Outro dia fomos ao pediatra e tive que preencher uma ficha. Vi lá "Nome do pai" e já
saí escrevendo: "Mario Alberto Campos de Moraes Prata". Levou uns cinco segundos
para eu entender que o pai era eu. Pensando bem, talvez ainda não tenha entendido.
Terei que preencher mais algumas fichas até que a ficha caia de vez.
Acrescento que as dificuldades edípicas do pai também influenciam na forma como ele
lida com os sentimentos despertados pelo nascimento do bebê. A sensação de perder a
prioridade é de intenso sofrimento para alguns pais. M., pai de H.,12 anos e R, 9 anos,
marido de A. relata:
As pessoas entravam na casa e não falavam comigo... primeiro era a H., depois A., o
cachorro e depois eu.
Segundo A:
M. falou que se sentiu traído e trocado por outro homem quando R. nasceu...dizia que
eu só tinha olhos para o R., só cuidava de A. e H.

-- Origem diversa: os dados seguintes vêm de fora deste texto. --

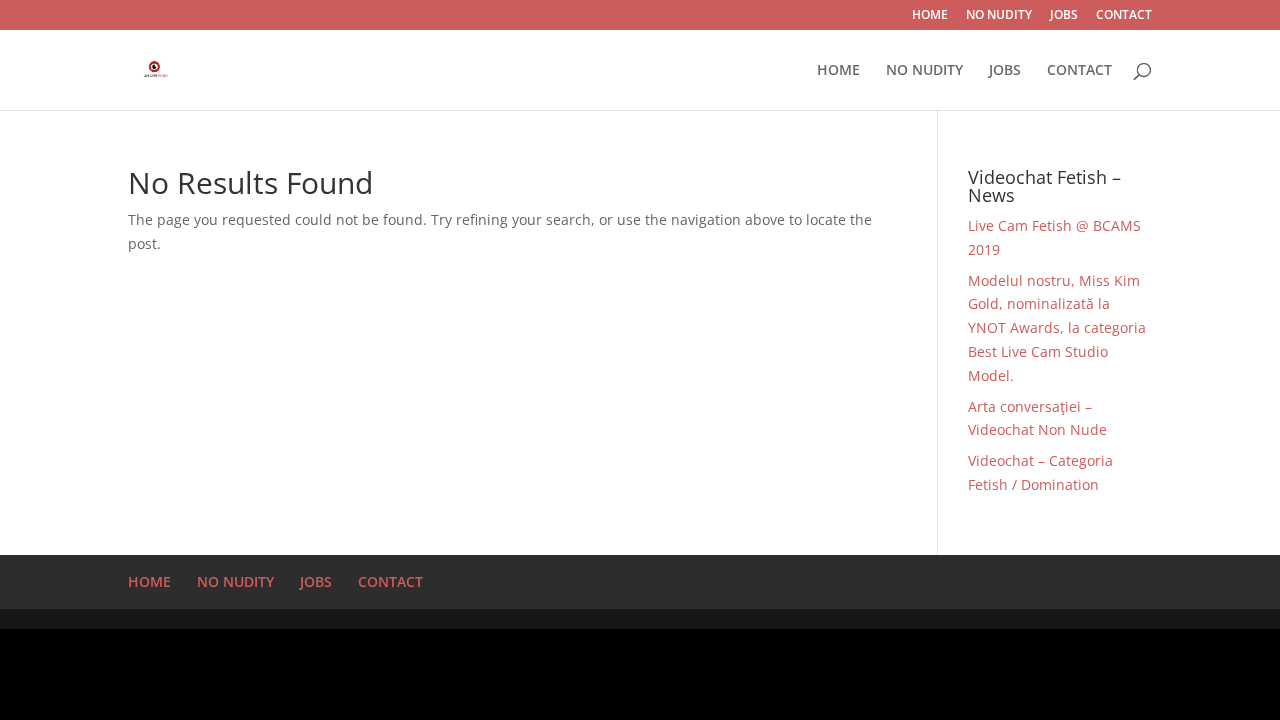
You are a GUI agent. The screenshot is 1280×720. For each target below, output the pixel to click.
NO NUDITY (999, 16)
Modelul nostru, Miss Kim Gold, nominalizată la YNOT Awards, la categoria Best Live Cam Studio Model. (1057, 328)
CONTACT (1124, 16)
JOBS (1064, 16)
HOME (930, 16)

S., pai de J. de 6 anos também sentiu-se excluído e desvalorizado:
Primeiro era a J., o trabalho, a casa em primeiro lugar, eu por último, me senti
largado, excluído
Antonio Prata, em sua crônica, relata a consciência da mudança na constelação do casal.

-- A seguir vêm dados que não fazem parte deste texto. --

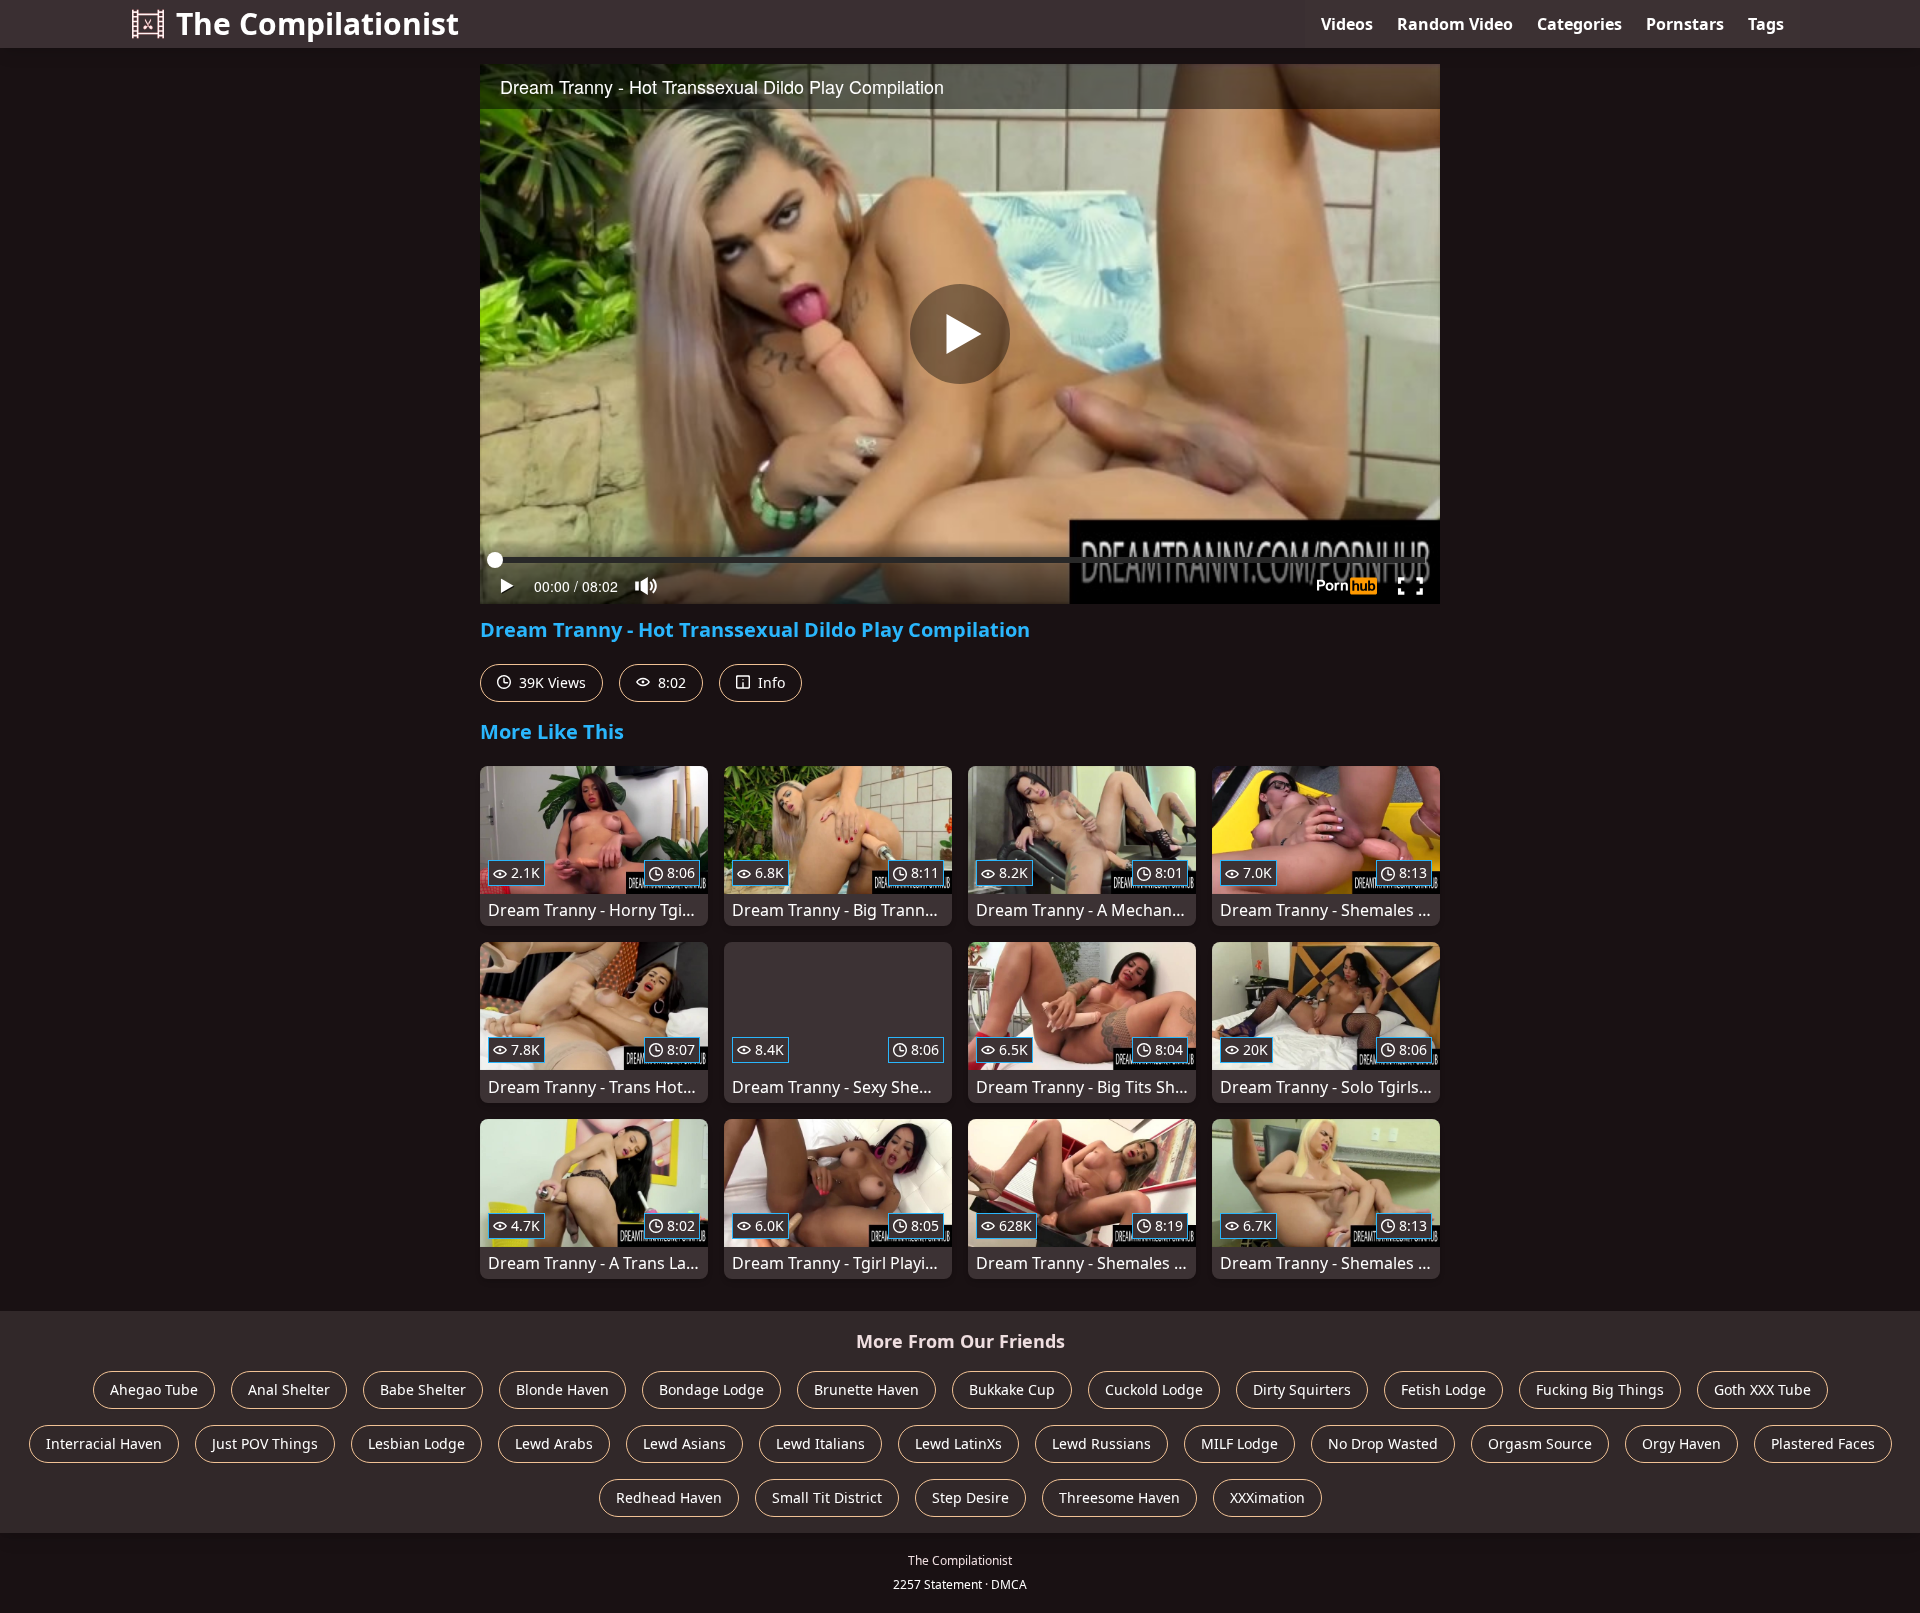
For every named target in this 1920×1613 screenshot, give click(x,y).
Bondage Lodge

Antes eram duas pessoas, agora são três, e sentiu que o acréscimo era um ganho, não
uma perda:
Semana passada, Olivia fez 3 meses: nossas olheiras aparentam 300 anos; nossos
corações rejuvenesceram 30 -e não são à toa os múltiplos de 3.
L. passou a trabalhar em casa quando seu filho nasceu. Cuidou do bebê, auxiliando sua esposa,
que estava com uma recuperação difícil do parto. Deu banho, trocou fraldas e tentou acalmar o
bebê quando ele chorava com cólicas. A medida que a mãe foi se recuperando, continuou a
cuidar do filho.Sempre se sentiu integrado com a dupla mãe-bebê. Até hoje é um pai presente e
sente-se feliz por ser pai. Diz que sempre teve momentos especiais com os filhos, estando
presente sempre que foi possível. Este casal tem uma postura cooperativa.Segundo Winnicott,
foi possível para o pai, através do uso de seu “elemento feminino puro”, contribuir para que
seus filhos usufruíssem de seus cuidados. A mãe tem consciência de que o pai conhece bem os
filhos e, além disto, até refere-se a detalhes sobre preferências deles que ela desconhece.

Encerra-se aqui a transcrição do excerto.